**Что нужно сделать**.
1. Ответьте на вопросы по фрагменту о постановках Шекспира:
(а) Кому Алексей Попов посвятил свою постановку «Ромео и Джульетты»?
(б) В каком году и в каком театре было поставлено «Укрощение строптивой»?
(в) Кому Борис Пастернак написал письмо после того, как закончил перевод «Гамлета»?
2. Продолжите, пожалуйста, фрагмент о постановках Шекспира с того места, где он заканчивается.

Напомним, что свою знаменитую постановку «Ромео и Джульетты» (Московский театр Революции, 1935) Алексей Попов посвятил Ленинскому комсомолу. «Только наша замечательная молодежь, юноши и девушки нашей страны социализма, могут глубоко понять и почувствовать величие образов Ромео и Джульетты»7.

Трудно без горькой иронии теперь читать режиссерские декларации тех лет. Тот же Попов, комментируя свой спектакль «Укрощение строптивой», поставленный в 1937 году в Театре Красной Армии, писал: «Театр Красной Армии обязан ставить пьесы не только об армии, но и для армии. Ни одна армия мира не ставит себе таких высоких гуманистических целей, как наша Красная Армия. И поэтому гуманизм Шекспира близок и понятен нашим бойцам и командирам»8.

Вопрос, однако, состоит в том, в какой мере дозволено, как вошло в обычай у современных историков, отождествлять декларации режиссеров и художественную реальность творимого ими искусства. Искренность подобных деклараций редко подлежит сомнению — в конце концов многие люди искусства разделяли с подавляющим большинством народа его социальные иллюзии, его веру в великую утопию. Но классические тексты, как ничто иное, давали художникам возможность вырваться из плена официозной мифологии, или по крайней мере соединить выполнение социального заказа с честным служением искусству. Пушкин или Шекспир предоставляли людям искусства своего рода эстетическое убежище, возможность вдохнуть в себя воздух мировой культуры, воздух свободы. В 1940 году Борис Пастернак, закончив перевод «Гамлета», писал в письме к О. Фрейденберг: «Высокое, ни с чем не сравнимое наслаждение читать вслух без купюр хотя бы половину. Три часа чувствуешь себя в высшем смысле человеком: чем-то небессловесным, независимым, горячим, три часа находишься в сферах, знакомых по рождению и первой половине жизни, а потом в изнеможении от потраченной энергии падаешь неведомо куда, "возвращаешься к действительности"»9. Пастернаку вторит Григорий Козинцев, годы спустя писавший в своем тайном дневнике: «В вонючей комнате со спертым воздухом распахивается окно и врывается ветер Шекспира, Сервантеса, Толстого»10. Не все люди театра могли мыслить и писать так, как Пастернак и Козинцев, но все они, обращаясь в тяжкие времена нашей истории к великим творениям прошлого, находили в них душевную опору, надежду и, наконец, возможность реализовать отпущенный им природой дар.

**Исходные данные**.

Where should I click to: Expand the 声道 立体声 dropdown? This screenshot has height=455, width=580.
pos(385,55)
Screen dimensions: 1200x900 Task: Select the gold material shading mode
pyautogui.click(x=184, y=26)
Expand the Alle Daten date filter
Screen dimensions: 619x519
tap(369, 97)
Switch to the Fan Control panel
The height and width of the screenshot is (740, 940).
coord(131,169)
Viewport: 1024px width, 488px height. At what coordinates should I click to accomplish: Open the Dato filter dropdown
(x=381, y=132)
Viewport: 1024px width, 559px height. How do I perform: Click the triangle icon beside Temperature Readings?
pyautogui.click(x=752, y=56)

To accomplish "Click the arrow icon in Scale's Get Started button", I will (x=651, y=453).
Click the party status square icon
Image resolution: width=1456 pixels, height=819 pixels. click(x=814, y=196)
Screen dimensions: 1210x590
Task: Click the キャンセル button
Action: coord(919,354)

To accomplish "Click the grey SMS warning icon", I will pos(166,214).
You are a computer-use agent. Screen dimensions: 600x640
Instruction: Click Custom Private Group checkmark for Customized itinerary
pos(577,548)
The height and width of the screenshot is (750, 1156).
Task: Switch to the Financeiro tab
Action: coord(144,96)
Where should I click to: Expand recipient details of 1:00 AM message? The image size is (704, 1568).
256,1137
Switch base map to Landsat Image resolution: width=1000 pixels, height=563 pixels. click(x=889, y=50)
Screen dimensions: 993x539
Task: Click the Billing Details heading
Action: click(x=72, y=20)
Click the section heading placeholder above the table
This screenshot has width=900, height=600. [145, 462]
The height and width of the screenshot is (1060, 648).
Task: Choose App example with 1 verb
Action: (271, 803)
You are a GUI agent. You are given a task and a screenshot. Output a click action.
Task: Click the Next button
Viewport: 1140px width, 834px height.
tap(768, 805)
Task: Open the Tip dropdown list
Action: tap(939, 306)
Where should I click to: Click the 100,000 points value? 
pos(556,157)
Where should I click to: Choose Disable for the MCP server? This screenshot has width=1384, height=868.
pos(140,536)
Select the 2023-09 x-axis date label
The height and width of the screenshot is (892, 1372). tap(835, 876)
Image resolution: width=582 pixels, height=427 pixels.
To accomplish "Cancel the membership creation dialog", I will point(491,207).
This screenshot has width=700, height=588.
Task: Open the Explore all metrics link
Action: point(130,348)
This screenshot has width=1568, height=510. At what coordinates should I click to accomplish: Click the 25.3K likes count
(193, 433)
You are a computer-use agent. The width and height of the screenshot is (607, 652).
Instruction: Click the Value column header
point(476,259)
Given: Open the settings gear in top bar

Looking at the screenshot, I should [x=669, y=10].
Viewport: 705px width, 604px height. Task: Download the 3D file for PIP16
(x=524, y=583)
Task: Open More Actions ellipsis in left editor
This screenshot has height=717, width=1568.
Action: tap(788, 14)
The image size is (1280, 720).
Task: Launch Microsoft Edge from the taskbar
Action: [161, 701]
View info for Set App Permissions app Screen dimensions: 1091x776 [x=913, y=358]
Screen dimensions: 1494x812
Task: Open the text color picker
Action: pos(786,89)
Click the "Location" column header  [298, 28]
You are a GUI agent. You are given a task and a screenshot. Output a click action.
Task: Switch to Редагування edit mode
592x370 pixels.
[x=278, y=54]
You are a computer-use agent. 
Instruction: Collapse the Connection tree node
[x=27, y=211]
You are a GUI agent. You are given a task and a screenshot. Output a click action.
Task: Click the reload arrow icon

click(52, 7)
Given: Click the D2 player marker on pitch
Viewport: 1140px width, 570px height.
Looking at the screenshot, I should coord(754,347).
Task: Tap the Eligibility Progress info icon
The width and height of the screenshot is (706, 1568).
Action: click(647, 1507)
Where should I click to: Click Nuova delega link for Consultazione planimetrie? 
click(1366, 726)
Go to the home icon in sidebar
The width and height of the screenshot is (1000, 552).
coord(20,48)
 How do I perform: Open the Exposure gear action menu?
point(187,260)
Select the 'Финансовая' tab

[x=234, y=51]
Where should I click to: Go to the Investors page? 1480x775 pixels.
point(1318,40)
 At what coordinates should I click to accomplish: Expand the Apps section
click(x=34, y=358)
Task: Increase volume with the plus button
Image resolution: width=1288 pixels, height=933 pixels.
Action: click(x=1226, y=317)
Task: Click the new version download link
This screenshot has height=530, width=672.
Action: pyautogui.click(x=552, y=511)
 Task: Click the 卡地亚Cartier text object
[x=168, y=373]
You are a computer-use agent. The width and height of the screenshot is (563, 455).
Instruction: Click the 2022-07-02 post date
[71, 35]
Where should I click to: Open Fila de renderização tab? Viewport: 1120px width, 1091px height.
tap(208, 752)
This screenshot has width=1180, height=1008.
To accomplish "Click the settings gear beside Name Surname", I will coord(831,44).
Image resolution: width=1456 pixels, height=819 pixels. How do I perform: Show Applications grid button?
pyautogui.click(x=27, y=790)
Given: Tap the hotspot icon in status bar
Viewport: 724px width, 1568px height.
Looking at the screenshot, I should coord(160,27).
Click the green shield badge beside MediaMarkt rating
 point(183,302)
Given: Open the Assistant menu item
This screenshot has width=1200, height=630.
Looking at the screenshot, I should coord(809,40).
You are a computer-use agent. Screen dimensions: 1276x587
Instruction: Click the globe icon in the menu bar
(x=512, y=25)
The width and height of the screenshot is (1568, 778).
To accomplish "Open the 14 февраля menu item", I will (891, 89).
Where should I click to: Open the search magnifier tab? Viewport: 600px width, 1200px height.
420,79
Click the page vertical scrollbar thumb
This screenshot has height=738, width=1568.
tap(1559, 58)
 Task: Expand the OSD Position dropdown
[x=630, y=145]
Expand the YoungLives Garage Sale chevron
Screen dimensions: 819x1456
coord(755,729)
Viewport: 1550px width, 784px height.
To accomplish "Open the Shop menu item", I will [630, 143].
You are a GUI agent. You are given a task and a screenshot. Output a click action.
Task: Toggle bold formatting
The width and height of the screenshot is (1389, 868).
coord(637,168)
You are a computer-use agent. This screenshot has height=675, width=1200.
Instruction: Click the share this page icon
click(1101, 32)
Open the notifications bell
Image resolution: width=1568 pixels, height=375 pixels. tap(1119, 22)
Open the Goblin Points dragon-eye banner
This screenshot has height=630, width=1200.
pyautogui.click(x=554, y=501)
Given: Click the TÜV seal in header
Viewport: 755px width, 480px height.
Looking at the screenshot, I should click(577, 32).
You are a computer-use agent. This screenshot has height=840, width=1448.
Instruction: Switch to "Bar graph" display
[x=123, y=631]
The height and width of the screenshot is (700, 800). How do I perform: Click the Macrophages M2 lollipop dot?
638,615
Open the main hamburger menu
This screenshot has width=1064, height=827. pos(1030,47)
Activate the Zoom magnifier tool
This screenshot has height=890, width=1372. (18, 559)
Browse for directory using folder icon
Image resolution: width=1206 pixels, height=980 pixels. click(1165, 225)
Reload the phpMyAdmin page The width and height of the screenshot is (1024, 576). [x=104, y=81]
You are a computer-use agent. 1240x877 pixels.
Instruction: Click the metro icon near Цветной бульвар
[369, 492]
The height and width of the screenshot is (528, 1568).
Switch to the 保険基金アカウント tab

**Ответы на задания**.
1.
(а) Ленинскому комсомолу.
(б) В 1937 году, в Театре Красной Армии.
(в) О. Фрейденберг.

2.
Суть дела состоит не в более или менее наивных политических рассуждениях режиссеров 30-х годов, а в том, что они оказались способны создать ряд превосходных шекспировских спектаклей, которые вошли в большую историю русской сцены. Можно сколь угодно иронизировать над простоватыми сопоставлениями между судьбой шекспировской Катарины и счастливой жизнью советских женщин — об этом писали рецензенты спектакля Попова и сам режиссер. Но видевшие спектакль Театра Красной Армии — он шел много лет — никогда не забудут мощных полнокровных «фламандских» красок картины, развернутой на сцене, — реалистической и в то же время полной театральности. Поэзия и комизм возникали тут из ренессансного быта, до предела насыщенного жизнью и движением, кипением нешуточных страстей. Попов отказался от интродукции со Сляем, но «фальстафовский фон» этих сцен перешел в интермедии, в «сляеобразные», как выражался режиссер, фигуры слуг Петруччио. На сцене действовали не условные маски, а живые характеры, сильные и свободные люди Возрождения. Речь в спектакле шла о встрече двух незаурядных ярких личностей, которые, вступая в схватку, в поединок воль, любуются друг другом. Если тут было укрощение, то укрощение любовью.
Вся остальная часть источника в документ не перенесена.